31 Chapter two Introduction An altered core body temperature is a hallmark of sepsis. Although fever is most commonly associated with sepsis, hypothermia occurs spontaneously in 10–35% of septic patients at the time of admission 1 and in an additional 30% of the patients during the intensive care unit (ICU) stay. 2 Development of hypothermia is associated with a twofold increase in mortality compared to patients presenting with fever. 1 This association has led to the hypothesis that hypothermia is a dysregulated, detrimental phenomenon in sepsis. However, there is an increasing understanding that the association between hypothermia and adverse outcome does not imply that hypothermia directly effects outcome, but that this association may be the result of increased illness severity in patients with hypothermia compared to nonhypothermic patients. 3 The notion that septic hypothermia reflects dysfunction has also been challenged by the finding that hypothermia in septic patients not subjected to active rewarming is a transient, self-limiting response that becomes rare when organ dysfunction is at a maximum in the hours preceding death. 2 The same finding also raises the question as to whether it is necessary to actively rewarm those septic patients who develop hypothermia. It is currently unknown how these scientific lines of evidence relate to the perceptions of health care professionals regarding septic hypothermia, as is unknown how such perceptions drive clinical conduct concerning the use of active rewarming in these cases.

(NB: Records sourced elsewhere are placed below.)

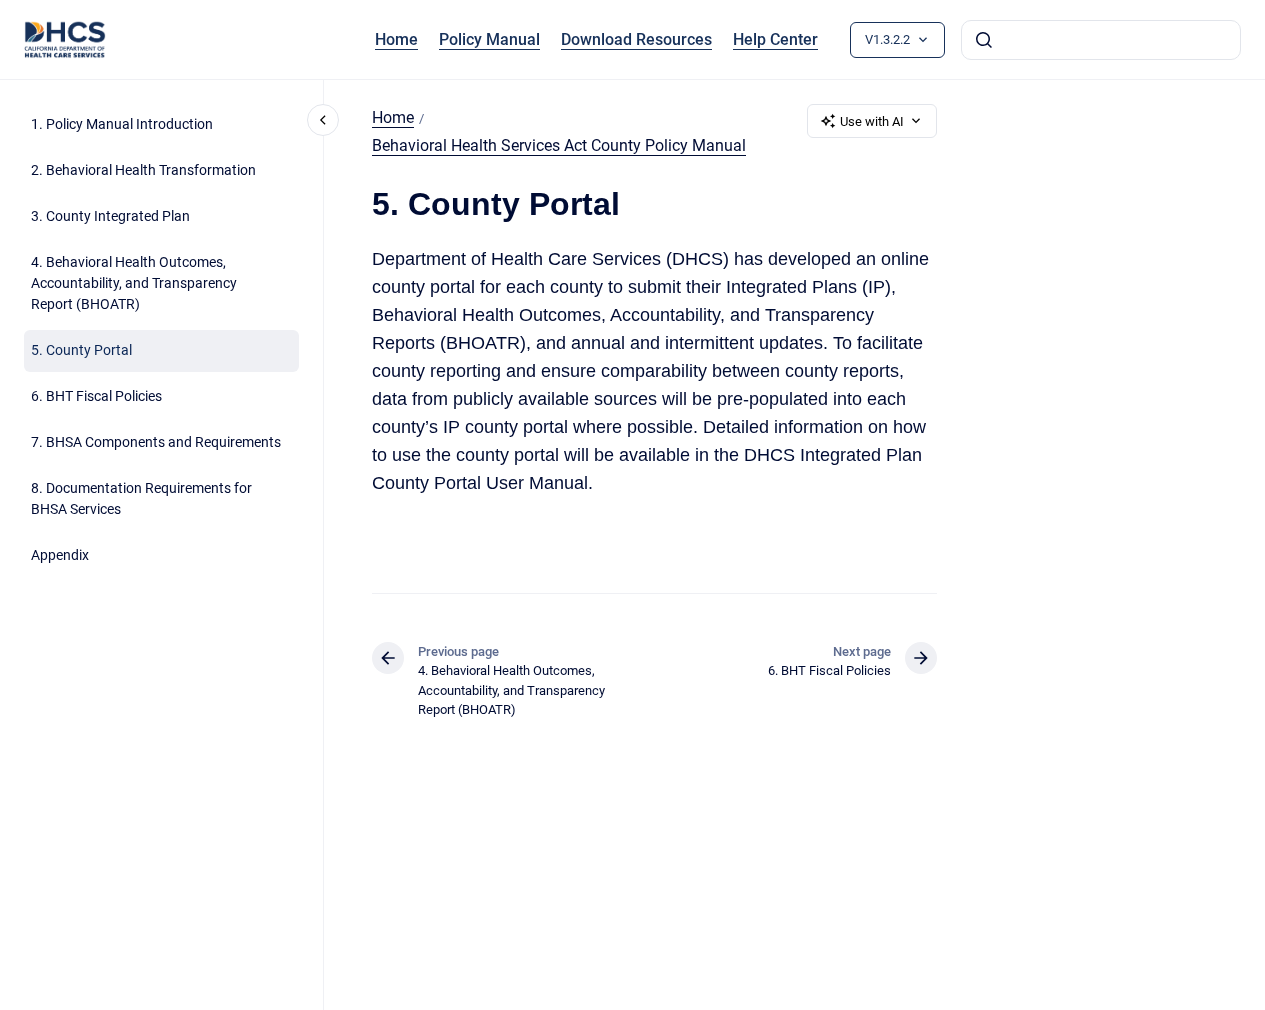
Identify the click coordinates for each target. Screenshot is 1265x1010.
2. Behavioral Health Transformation (143, 171)
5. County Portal (81, 351)
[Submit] (984, 40)
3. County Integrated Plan (110, 217)
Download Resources (636, 39)
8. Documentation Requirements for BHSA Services (141, 499)
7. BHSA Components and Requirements (156, 443)
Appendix (60, 556)
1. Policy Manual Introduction (122, 125)
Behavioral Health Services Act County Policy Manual (559, 145)
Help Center (775, 39)
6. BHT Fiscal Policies (96, 397)
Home (396, 39)
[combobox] (1101, 40)
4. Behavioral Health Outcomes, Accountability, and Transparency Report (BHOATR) (134, 284)
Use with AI (872, 121)
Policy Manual (489, 39)
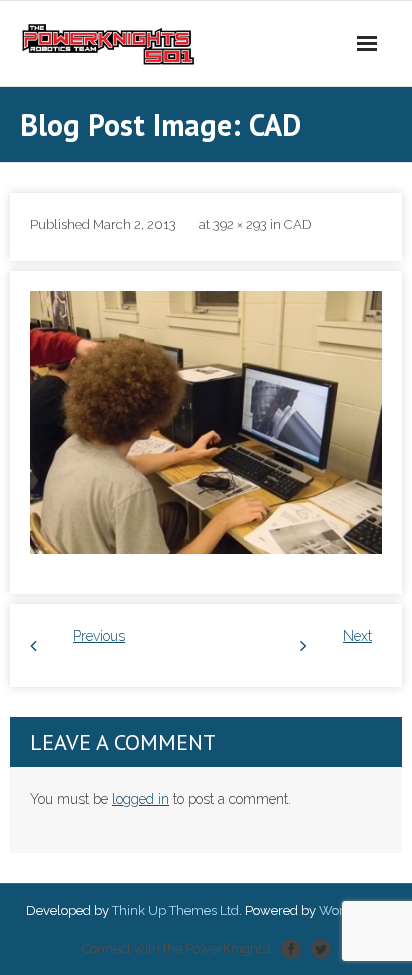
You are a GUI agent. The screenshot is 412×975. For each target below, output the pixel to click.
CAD (297, 224)
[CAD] (206, 422)
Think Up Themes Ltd (175, 910)
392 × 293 (240, 224)
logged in (140, 799)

We conducted an online survey on septic hypothermia to address these questions. Using this survey, we aimed to characterize differences in definition and rewarming practices of spontaneous hypothermia during sepsis and determine to what extent these practices are protocolized. Second, we aimed to assess current opinion on the effect of spontaneous hypothermia and rewarming patients with spontaneous hypothermia during sepsis. We hypothesized that rewarming practices and opinions regarding spontaneous hypothermia would be highly variable. Methods Survey A survey containing questions about opinions and management of hypothermic sepsis was developed for this study (Supplementary Data S1). The survey was tested several times for unambiguous interpretation of questions by distributing the survey among intensivists in the ICU of the Academic Medical Center in Amsterdam and was revised according to specific comments of respondents.